When the last school bell rings, most kids cheer for summer! But many parents are left scrambling to find childcare options. Whether you choose a formal child-care center, family day care or hire an older student to help run your kids to summer camps, here are some tips to ensure that your kids have the best and the safest summer!

  1. Do some research. Ask other parents about caregivers they know and trust.  When evaluating childcare or family day care centers, you can visit to review a center’s licensing, their “Reaching for the Stars” rating and a history of inspections and complaints.  If you’re considering hiring an older student, ask for references and inquire about their driving history if they will be providing rides.
  2. Visit childcare facilities and ask questions before you decide. Find out about adult to child ratios, group size, caregiver qualifications, turnover and accreditation. Look around to see how the staff interacts with the children. Watch for caregivers down on the floor playing or holding little ones who need some extra care – that’s a good sign that the children are getting a healthy dose of interaction and love.
  3. Do a policy check. Ask questions about discipline, television, feeding, naps, field trips and the sick-child policy. Consider asking what their policies are on limiting one-on-one adult/child interactions and whether their staff has received training on recognizing and responding to child abuse.  Ray of Hope can provide the Stewards of Children training to childcare facilities that would like to add this training to their caregivers’ knowledge base.

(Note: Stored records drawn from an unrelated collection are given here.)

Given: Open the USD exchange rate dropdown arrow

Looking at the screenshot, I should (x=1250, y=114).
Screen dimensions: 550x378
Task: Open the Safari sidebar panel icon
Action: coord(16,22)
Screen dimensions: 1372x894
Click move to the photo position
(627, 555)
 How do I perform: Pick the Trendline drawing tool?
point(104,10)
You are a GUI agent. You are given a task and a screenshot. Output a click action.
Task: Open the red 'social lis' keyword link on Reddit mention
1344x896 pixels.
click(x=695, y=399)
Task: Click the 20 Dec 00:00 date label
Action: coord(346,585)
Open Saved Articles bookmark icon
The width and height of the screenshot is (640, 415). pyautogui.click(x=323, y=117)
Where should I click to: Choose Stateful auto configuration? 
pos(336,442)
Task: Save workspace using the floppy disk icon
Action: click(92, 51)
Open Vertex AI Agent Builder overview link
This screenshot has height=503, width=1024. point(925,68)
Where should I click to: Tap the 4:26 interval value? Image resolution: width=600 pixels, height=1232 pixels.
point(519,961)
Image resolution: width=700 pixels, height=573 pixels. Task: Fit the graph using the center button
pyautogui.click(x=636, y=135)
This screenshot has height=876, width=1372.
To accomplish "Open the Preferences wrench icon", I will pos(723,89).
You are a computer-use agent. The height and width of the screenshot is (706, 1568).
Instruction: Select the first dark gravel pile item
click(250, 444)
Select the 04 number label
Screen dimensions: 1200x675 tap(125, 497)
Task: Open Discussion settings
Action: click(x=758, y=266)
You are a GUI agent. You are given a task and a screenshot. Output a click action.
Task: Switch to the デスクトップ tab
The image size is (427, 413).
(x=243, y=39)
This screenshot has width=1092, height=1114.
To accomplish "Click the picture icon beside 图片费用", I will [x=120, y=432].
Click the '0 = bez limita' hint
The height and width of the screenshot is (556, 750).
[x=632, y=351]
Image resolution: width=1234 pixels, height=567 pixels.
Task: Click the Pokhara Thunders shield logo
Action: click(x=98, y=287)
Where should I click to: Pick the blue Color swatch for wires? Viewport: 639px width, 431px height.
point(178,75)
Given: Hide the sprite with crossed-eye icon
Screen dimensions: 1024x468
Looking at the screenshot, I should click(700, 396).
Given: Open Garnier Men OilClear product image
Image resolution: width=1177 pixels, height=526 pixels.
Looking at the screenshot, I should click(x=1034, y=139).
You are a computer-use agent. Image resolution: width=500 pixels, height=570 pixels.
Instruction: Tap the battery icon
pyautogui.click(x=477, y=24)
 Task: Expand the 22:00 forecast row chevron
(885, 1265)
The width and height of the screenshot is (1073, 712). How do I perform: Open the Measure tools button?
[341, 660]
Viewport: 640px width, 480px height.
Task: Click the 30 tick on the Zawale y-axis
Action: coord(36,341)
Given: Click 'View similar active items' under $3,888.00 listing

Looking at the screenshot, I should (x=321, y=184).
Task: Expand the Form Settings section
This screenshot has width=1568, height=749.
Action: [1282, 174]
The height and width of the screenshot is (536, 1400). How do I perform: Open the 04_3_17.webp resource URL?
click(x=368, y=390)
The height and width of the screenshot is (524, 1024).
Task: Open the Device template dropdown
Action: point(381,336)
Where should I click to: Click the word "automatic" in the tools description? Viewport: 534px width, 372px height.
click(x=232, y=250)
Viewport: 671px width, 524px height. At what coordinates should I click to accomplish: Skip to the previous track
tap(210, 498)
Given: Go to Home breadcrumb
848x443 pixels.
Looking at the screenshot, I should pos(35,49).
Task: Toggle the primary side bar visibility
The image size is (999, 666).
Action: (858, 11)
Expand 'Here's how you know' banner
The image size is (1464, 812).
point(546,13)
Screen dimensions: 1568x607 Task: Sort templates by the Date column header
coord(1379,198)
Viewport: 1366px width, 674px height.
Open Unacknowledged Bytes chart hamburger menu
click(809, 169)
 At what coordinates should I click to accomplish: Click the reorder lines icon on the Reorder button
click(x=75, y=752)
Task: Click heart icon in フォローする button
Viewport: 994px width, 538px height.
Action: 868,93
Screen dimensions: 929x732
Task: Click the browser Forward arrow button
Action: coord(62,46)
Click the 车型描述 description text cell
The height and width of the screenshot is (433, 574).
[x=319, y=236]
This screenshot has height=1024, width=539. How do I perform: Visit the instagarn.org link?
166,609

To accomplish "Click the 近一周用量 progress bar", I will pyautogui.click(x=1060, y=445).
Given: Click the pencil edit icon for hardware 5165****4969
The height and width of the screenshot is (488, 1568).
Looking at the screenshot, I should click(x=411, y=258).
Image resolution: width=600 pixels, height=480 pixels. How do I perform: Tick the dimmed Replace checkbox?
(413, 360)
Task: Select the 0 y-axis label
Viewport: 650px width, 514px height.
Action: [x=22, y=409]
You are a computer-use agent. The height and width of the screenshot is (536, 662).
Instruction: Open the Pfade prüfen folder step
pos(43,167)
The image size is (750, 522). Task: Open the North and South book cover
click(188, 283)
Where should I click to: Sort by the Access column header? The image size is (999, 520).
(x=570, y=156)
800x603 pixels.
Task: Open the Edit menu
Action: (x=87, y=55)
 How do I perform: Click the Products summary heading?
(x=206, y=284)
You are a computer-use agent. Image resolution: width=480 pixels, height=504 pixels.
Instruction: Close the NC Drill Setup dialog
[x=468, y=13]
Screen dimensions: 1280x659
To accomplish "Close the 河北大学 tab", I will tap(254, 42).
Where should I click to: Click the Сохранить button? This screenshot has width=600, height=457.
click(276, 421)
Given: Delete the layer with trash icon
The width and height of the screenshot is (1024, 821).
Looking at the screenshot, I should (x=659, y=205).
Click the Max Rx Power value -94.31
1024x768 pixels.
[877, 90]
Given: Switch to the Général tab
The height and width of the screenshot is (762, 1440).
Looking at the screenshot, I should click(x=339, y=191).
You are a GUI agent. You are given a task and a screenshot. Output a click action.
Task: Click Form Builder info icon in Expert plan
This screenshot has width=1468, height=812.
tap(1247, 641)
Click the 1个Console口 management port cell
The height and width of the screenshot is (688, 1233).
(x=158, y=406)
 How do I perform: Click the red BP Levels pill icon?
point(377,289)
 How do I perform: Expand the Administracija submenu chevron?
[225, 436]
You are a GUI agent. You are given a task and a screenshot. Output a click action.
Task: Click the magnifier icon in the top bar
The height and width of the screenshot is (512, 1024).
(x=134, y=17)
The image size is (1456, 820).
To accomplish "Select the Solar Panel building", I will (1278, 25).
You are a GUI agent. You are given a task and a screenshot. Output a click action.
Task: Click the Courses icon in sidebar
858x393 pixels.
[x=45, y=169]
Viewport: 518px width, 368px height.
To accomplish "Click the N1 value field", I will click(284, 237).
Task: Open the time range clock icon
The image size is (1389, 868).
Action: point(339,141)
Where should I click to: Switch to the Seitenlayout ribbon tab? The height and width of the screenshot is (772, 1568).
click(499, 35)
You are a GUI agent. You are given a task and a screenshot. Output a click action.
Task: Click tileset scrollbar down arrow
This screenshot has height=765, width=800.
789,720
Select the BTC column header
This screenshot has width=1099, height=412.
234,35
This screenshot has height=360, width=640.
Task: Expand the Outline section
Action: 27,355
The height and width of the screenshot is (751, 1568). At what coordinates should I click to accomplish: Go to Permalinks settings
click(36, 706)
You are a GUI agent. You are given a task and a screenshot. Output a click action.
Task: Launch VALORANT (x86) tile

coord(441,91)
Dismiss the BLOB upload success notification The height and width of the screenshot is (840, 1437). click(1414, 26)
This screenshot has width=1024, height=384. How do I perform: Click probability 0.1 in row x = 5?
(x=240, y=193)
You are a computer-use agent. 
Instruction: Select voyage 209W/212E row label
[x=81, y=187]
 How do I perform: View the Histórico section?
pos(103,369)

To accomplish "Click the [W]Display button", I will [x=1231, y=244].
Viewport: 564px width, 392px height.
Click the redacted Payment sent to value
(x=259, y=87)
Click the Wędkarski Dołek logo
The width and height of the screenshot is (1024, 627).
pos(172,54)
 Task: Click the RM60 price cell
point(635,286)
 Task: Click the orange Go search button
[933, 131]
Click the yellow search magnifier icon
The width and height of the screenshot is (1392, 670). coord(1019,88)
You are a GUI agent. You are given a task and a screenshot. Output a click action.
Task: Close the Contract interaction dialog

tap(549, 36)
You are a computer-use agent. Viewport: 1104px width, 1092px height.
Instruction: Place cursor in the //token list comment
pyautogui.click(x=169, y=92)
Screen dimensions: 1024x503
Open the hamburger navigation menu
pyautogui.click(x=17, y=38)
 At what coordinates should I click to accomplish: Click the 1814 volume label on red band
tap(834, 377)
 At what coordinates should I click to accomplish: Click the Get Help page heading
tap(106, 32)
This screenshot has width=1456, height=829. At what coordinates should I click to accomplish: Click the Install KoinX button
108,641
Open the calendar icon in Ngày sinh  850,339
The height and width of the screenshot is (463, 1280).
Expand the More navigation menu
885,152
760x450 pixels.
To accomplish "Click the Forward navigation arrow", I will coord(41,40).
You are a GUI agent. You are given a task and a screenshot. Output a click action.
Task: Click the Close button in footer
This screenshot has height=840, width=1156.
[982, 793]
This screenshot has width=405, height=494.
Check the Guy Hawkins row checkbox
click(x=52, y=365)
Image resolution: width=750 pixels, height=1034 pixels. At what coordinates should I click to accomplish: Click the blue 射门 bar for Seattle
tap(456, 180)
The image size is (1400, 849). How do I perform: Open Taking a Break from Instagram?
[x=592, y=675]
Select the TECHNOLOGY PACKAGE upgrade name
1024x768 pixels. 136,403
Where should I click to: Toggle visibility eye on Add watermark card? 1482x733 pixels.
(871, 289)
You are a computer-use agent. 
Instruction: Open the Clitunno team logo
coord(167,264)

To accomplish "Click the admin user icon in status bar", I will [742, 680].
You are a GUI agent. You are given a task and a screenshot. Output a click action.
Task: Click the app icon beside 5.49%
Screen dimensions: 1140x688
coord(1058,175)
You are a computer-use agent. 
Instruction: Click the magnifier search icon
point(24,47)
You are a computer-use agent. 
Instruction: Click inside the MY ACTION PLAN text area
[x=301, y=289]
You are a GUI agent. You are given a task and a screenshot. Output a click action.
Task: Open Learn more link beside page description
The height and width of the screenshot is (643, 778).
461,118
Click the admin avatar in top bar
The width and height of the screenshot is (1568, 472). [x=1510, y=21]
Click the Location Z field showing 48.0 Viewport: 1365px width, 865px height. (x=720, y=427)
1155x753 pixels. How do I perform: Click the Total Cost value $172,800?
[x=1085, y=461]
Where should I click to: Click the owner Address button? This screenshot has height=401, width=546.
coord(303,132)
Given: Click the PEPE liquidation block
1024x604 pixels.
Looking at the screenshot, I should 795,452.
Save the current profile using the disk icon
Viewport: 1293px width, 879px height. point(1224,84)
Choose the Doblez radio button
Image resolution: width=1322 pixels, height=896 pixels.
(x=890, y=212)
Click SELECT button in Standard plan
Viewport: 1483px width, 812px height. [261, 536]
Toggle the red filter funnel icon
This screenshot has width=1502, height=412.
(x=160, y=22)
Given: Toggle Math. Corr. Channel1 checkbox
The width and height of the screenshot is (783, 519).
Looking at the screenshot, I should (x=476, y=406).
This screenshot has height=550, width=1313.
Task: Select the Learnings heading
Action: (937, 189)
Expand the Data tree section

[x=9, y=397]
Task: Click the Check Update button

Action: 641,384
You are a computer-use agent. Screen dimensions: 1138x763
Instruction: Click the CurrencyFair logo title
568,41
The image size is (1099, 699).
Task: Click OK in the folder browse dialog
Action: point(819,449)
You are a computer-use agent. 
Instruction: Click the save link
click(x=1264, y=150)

If you’re hiring a caregiver or nanny, you can help set those guidelines, so don’t be afraid to speak up now about your expectations.
  4. Stay involved. Pop in at unexpected times to see how your child’s day is going. Offer to bring snacks or help with other projects when you’re able. Volunteer to read a book or join in special events, like field trips, birthdays or holidays.
  5. Most importantly, trust your gut. If something doesn’t feel right about a facility, person or situation, you should investigate other options.

If you have older kids, you might be wondering when is the right time to let them stay home alone during the summer months or when to let an older sibling help babysit while parents are working. Most experts recommend that beginning at the age of eleven or twelve, kids can begin staying alone for a couple of hours at a time. Talk to your kids to gauge their comfort level.  While this is one situation where truly, a parent knows best, here are some things to consider.

  1. How does your child handle basic responsibilities, like homework or chores? How do they manage unexpected situations?
  2. Does your child know what to do in case of a fire, medical emergency or stranger at the door? Do they know what to do when there’s a tornado or a power outage? Can they call 911 and accurately give a telephone number and address to emergency personnel? Make sure they know at least two escape routes out of the home.
  3. Does your child know how to administer basic first aid for minor cuts, scrapes or burns? Do they know what constitutes a minor injury vs. one that might require medical attention?
  4. Does your child know how to reach you case of an emergency or when they have questions? Is there another family member, neighbor or friend who can be reached if you’re unavailable?

Be sure to establish some ground rules like, if friends are allowed to visit when parents are away from home. Or, are kids allowed to use the microwave, the oven or stove? Talk about Internet and TV rules. Talking through exceptions and what to do in unexpected situations can put both yours and your child’s mind at ease.

Remember that children and families are all unique and what works for another family might not be right for your family. Whether a child care facility, day camp or venturing into the independent teen years, some careful research, ground rules and planning can ensure your summer is spent with minimal worry!